## The input
◇ ◇ ◇ ◇ ◇

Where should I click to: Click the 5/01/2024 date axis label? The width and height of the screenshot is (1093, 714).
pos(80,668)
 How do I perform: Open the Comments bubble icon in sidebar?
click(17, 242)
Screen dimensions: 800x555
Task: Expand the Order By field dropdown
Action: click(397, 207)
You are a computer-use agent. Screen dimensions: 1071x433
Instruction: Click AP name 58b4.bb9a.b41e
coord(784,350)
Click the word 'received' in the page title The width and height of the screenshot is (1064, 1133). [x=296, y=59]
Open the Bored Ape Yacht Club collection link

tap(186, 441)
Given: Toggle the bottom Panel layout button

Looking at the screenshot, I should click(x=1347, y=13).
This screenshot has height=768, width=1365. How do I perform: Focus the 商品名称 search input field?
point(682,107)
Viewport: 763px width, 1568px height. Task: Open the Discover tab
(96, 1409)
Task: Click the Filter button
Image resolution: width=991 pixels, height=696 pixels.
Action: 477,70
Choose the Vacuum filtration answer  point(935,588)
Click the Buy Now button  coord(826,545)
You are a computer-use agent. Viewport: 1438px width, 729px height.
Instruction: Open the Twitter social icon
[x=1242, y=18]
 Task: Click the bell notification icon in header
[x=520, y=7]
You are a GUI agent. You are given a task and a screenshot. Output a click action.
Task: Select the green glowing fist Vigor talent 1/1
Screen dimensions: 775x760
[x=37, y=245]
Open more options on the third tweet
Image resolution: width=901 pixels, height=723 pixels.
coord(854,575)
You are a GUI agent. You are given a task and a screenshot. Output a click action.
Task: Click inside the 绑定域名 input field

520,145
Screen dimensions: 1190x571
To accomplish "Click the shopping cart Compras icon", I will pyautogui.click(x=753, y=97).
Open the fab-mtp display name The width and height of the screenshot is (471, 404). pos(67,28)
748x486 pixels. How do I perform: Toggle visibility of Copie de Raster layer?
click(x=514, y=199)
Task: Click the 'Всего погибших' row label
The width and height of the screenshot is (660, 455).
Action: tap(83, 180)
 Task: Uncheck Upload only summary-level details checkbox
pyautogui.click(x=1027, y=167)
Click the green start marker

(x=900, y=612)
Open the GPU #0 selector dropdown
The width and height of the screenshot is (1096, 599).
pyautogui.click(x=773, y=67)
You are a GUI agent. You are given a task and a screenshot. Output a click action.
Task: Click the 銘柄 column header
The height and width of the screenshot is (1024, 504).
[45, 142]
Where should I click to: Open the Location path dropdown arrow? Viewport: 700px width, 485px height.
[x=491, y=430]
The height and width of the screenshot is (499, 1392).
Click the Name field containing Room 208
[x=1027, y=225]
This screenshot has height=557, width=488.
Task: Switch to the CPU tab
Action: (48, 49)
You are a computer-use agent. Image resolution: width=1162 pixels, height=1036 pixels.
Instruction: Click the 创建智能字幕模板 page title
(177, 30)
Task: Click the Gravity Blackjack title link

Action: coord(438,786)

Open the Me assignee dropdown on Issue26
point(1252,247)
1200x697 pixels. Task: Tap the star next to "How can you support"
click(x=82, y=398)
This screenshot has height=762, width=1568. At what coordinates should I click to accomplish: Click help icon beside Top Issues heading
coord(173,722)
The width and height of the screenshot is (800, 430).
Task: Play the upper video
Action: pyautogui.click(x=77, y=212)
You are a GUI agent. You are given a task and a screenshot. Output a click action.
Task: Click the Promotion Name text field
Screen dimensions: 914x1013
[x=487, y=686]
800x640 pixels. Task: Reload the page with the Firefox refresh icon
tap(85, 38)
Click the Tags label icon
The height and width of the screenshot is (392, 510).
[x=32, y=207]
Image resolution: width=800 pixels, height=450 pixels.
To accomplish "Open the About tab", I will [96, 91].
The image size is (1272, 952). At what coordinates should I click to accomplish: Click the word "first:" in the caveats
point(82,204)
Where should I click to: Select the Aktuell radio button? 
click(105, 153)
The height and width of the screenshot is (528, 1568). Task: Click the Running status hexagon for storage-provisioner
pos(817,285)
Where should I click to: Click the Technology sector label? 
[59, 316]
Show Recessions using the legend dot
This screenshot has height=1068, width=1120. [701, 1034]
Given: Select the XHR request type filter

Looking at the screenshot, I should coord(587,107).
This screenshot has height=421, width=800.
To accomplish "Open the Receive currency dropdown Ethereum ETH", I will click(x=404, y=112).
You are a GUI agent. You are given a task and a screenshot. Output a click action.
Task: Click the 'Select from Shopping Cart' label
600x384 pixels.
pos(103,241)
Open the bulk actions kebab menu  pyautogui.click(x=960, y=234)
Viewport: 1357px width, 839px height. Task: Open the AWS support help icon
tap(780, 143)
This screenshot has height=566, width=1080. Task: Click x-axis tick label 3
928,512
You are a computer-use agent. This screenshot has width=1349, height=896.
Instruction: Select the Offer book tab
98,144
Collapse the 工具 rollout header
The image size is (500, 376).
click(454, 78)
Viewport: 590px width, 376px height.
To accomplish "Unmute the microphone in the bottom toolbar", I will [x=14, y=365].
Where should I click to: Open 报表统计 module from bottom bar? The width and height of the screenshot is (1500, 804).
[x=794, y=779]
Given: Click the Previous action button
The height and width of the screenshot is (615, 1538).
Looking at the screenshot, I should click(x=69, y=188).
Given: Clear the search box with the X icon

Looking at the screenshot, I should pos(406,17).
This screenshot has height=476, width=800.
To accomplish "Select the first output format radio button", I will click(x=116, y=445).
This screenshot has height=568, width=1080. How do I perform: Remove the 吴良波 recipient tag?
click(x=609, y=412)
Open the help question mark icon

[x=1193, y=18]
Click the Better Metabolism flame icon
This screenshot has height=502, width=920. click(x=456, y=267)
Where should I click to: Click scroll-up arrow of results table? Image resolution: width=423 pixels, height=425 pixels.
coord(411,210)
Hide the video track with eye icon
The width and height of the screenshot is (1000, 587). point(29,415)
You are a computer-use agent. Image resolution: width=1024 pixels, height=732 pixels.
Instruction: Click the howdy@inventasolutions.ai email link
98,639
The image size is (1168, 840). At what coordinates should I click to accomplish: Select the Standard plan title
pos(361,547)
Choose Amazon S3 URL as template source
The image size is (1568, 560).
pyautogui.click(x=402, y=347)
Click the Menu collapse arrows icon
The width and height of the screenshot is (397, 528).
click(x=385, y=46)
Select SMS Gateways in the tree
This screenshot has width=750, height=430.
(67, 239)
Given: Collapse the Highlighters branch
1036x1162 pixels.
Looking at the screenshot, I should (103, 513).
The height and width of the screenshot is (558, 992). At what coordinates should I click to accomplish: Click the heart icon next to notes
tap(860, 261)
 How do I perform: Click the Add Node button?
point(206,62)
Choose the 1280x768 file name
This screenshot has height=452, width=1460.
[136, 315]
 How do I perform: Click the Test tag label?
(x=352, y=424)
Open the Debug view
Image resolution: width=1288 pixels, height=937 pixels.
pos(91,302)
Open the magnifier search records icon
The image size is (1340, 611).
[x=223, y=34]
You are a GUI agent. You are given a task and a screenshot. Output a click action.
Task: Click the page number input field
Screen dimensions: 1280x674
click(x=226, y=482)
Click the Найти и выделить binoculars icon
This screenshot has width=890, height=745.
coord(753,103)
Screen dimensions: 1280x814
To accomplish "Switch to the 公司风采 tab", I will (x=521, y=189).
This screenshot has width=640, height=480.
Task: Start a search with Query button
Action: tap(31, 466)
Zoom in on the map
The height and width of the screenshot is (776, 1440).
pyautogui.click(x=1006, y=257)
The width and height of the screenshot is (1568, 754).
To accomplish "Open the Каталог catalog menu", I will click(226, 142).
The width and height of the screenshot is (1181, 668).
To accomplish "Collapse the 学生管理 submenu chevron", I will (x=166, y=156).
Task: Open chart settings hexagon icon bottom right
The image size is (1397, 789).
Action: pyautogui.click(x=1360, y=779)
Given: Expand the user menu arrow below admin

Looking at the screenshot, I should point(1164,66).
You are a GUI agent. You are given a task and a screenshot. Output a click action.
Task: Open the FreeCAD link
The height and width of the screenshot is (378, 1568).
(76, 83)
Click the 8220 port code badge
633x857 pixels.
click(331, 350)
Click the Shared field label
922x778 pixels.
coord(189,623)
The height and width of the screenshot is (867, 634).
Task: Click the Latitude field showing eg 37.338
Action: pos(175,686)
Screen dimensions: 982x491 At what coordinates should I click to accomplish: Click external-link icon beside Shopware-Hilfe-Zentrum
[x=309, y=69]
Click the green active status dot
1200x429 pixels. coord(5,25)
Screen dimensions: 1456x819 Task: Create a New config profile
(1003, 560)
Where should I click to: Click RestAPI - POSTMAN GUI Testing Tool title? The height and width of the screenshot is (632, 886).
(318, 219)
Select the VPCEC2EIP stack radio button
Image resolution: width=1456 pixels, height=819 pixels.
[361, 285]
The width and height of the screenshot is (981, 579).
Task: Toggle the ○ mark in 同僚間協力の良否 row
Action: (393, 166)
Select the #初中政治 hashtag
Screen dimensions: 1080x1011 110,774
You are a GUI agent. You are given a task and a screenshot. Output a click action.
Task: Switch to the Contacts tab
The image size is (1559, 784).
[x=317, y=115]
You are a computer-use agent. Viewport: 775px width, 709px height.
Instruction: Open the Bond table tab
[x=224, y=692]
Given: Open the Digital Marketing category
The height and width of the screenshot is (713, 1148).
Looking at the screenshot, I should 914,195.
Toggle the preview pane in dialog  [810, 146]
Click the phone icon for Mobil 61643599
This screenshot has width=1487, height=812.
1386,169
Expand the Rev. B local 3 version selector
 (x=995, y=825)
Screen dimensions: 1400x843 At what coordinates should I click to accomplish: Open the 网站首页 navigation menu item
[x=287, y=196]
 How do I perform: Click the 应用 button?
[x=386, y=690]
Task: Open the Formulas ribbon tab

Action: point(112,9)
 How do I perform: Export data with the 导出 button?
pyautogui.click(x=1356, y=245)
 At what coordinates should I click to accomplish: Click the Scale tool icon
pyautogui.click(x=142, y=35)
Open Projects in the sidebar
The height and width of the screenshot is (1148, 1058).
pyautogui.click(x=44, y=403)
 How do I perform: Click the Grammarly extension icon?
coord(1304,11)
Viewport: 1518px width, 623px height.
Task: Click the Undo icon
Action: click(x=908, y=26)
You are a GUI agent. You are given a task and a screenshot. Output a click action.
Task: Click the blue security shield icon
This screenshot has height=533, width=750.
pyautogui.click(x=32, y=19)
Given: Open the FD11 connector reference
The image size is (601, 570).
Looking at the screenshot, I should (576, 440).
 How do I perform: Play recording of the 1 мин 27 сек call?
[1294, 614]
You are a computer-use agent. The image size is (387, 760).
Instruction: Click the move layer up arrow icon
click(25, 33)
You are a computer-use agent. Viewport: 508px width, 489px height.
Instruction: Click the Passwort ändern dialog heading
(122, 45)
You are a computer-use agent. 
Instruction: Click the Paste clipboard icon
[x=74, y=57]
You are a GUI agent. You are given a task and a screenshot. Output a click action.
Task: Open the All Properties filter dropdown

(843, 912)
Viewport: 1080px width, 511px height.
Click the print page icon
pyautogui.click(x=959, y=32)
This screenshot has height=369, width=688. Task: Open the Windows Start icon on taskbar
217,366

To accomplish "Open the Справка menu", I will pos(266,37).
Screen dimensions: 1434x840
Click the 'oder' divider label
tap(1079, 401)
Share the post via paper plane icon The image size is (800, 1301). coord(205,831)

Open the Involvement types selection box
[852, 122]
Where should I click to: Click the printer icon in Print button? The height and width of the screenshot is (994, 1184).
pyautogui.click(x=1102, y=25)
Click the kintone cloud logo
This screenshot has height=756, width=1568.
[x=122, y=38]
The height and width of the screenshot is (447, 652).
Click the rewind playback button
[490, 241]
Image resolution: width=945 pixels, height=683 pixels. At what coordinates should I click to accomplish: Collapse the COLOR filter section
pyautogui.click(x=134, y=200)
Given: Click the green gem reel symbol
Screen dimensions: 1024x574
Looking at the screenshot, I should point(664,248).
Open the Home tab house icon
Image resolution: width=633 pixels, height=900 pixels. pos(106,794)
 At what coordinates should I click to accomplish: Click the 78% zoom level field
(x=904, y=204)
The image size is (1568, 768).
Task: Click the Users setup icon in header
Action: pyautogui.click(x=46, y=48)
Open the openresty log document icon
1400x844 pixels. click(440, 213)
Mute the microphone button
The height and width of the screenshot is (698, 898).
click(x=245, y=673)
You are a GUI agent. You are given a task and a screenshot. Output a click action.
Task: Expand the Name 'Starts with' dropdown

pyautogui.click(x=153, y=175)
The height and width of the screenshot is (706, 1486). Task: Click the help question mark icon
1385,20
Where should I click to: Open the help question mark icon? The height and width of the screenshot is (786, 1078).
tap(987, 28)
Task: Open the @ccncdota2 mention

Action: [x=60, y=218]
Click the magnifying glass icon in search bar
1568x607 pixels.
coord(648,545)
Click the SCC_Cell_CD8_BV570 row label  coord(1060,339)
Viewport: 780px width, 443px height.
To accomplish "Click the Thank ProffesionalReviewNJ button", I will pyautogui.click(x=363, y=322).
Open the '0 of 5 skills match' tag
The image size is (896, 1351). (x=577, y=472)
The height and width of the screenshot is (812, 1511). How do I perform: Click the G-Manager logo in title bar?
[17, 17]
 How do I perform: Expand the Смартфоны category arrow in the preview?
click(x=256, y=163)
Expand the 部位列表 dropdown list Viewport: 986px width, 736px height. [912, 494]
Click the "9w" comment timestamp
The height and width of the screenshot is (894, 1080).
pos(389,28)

◇ ◇ ◇ ◇ ◇

## Exercise objective
Look for the word "computer". Copy out every line of the data that has it.

## Output of the task
You are a computer-use agent. Screen dimensions: 1071x433
You are a computer-use agent. Viewport: 1438px width, 729px height.
You are a computer-use agent. Image resolution: width=1162 pixels, height=1036 pixels.
You are a computer-use agent. This screenshot has width=1349, height=896.
You are a computer-use agent. Image resolution: width=1024 pixels, height=732 pixels.
You are a computer-use agent. Viewport: 775px width, 709px height.
You are a computer-use agent. The image size is (387, 760).
You are a computer-use agent. Viewport: 508px width, 489px height.
You are a computer-use agent. 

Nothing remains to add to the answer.